The Issues We Face: Death Penalty
The following is the third installment of a
leftofaggieland series: The Issues We Face, an in depth look at the issues that progressive activist will face in the coming year and the coming 111th Congress and 81st Texas Legislature.
Possibly the most difficult task for progressive activist is continuing the movement to abolish
On Friday’s episode of Meet the Bloggers there were several activist and progressive bloggers who discussed the death penalty including Mike Farrell, President of Death Penalty Focus, and Liliana Segura, rights and liberties blogger at AlterNet.org. This discussion ranged from the racial inequality that is present in the justice system to the inhuman and uncivilized nature of the death penalty.
The United States has prided itself on being an example for the rest of the world, yet this country is the only developed western nation that has not abolished the death penalty and finds itself in the company of nations that we often point to as the most egregious human rights offenders. There are four countries that executed more people in 2007 than the United States (42): Pakistan (135), Saudi Arabia (143), Iran (317), and China (470); the United States and those four countries represented 88% of all the executions carried out throughout the world in 2007.
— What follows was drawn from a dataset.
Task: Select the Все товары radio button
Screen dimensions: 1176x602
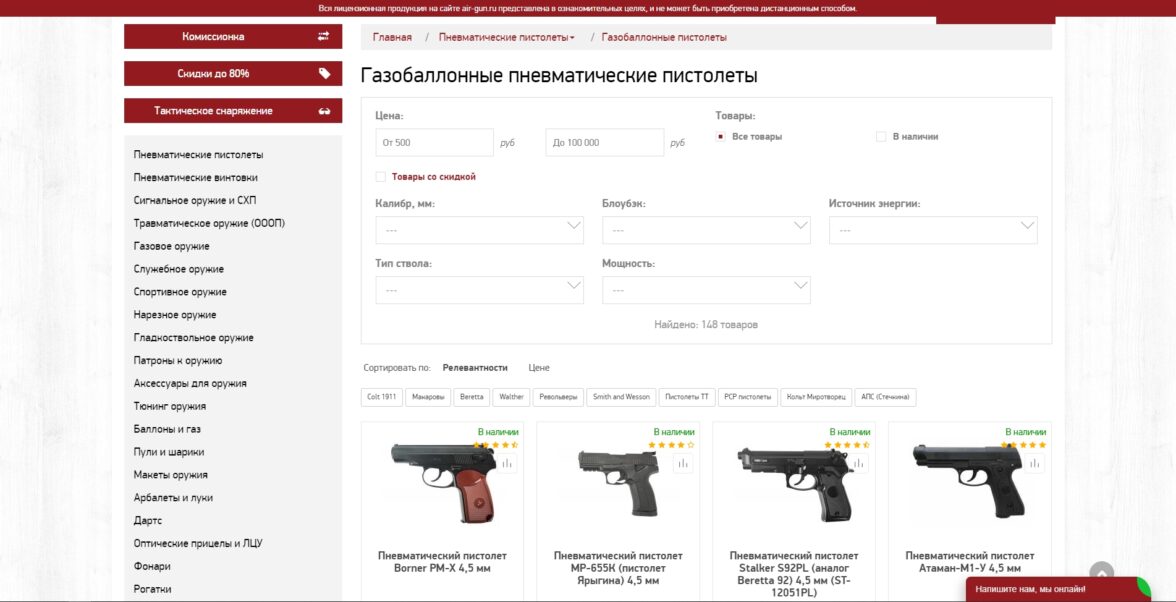Action: click(x=721, y=137)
Legislation and the Death Penalty
State Senator Rodney Ellis (D-6) pre-filed SB 167, which would restrict the use of the death penalty from being carried out on a defendant “who at the time of commission of a capital offense was a person with mental retardation.” Texas has executed nine defendants who where mentally retarded, and there have been 44 defendants who have been executed in the United States that where mentally retarded. The Supreme Court decision on Atkins v. Virginia determined that execution of mentally retarded defendants violates the Eighth Amendment's ban on cruel and unusual punishments, however the decision did not excluded offenders with severe mental illness. At 25 least defendants with documented diagnoses of paranoid schizophrenia, bipolar disorder, and other persistent and severe mental illnesses have been executed in Texas.
HB 304 was pre-filed by State Representative Harold Dutton (D-142); this legislation would change the “law of parties.” The “law of parties” allows the state to prosecute multiple defendants for the same crime; and essentially allowing the state to seek the death penalty for someone who was party to but did not actually commit a capital crime (similar laws are in place in 24 of 36 American death penalty states). The bill pre-filed by Rep. Dutton would change the law so that a “defendant who is found guilty in a capital felony case only as a party…may not be sentenced to death, and the state may not seek the death penalty in any case in which the defendant’s liability is based solely on that section.” (Section 7.02)
Rep. Dutton also pre-filed HB 298, and this bill would restrict the admissibility of certain evidence in capital cases in which the state seeks the death penalty. Testimony of an informant or alleged accomplice the defendant would not be admissible if it is “given in exchange for a grant or promise by the attorney representing the state or by another of immunity from prosecution, reduction of sentence, or any other form of leniency or special treatment.” Also, statements made by the defendant to another person who they where incarcerated
HB 297 would make the three previous bills unnecessary. This bill which has also been pre-filed by Rep. Dutton would abolish the death penalty in Texas. Dutton introduced the same bill in 2007, HB 745, but the bill did not make it out of committee.
Texas Coalition to Abolish the Death Penalty (TCADP) has released its annual Report on Death Penalty Developments in 2008, which details capital punishment in Texas over the last year. The report discusses the case of Joe Medellin, a Mexican national who was executed by the state of Texas who ignored a International Court of Justice (ICJ) ruling and the pleas of Secretary of State Condoleezza Rice, Attorney General Michael Mukasey, Texas lawmakers, law professors and religious leaders. Also in the report where reviews of stays of executions, commutations, death sentences, exonerations, U.S. Supreme Court decisions, and legislative developments. The report concluded that the number of executions in Texas declined slightly only because of the de facto national moratorium that existed until April 16th, and that the rate at which Texas executed after that date appeared to “exceed all pervious measures.” However, the report also concluded that the number of new death sentences reached the lowest level in more than thirty years and those juries and prosecutors have continued to use life in prison without the possibility of parole more and more.